A way to deliver scientific applications on the cloud

By using its set of facilities several scientific applications have been implemented and delivered to the Fishery and Aquaculture Resource Management communities. After a long incubation phase those facilities are now integral part of the gCube release. Among the others the following applications deserve a note:

  • A collaboration-oriented suite providing for seamless access and organisation facilities on a rich array of objects (e.g. Information Objects, Queries, Files, Templates, Time Series). It offer mediation capabilities between external world objects, systems and infrastructures (import/export/publishing); it supports common file manager features (drag & drop, contextual menu);
  • Time Series (TS) framework offering a set of tools to manage large datasets by supporting the complete TS lifecycle (validation, curation, analysis, and reallocation). It offers a set of tools to operate on multi-dimensional statistical data. It supports filtering, grouping, aggregation, union, mining, and plotting.

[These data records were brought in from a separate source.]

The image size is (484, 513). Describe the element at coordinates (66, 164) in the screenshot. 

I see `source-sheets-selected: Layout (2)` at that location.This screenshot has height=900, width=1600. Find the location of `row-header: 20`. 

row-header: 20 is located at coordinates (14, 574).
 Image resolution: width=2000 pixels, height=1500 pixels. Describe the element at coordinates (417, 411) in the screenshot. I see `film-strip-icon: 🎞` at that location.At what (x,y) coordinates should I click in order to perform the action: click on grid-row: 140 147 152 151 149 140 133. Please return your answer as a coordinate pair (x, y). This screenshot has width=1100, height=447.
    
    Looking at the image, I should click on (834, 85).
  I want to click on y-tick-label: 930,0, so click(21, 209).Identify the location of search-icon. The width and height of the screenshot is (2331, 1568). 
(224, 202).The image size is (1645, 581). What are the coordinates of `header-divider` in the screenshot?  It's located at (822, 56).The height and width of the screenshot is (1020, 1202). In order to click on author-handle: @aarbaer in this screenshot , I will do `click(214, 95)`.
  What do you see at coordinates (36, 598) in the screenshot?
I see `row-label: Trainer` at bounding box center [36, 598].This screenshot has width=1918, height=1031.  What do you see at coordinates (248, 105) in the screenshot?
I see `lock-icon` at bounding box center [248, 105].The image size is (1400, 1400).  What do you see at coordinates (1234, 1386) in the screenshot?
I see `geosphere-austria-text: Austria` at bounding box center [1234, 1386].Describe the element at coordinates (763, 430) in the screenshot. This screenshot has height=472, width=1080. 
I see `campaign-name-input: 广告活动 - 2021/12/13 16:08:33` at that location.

  • Ecological Niche Modeling suite. This suite allows to predict the global distributions of marine species initially designed for marine mammals and subsequently generalised to marine species, that generates color-coded species range maps using a half-degree latitude and longitude blocks by interfacing several scientific species-databases and repository providers. It allows the extrapolation of known species occurrences to determine environmental envelopes  (species tolerances) and to predict future distributions by matching species tolerances against local environmental conditions (e.g. climate change and sea pollution)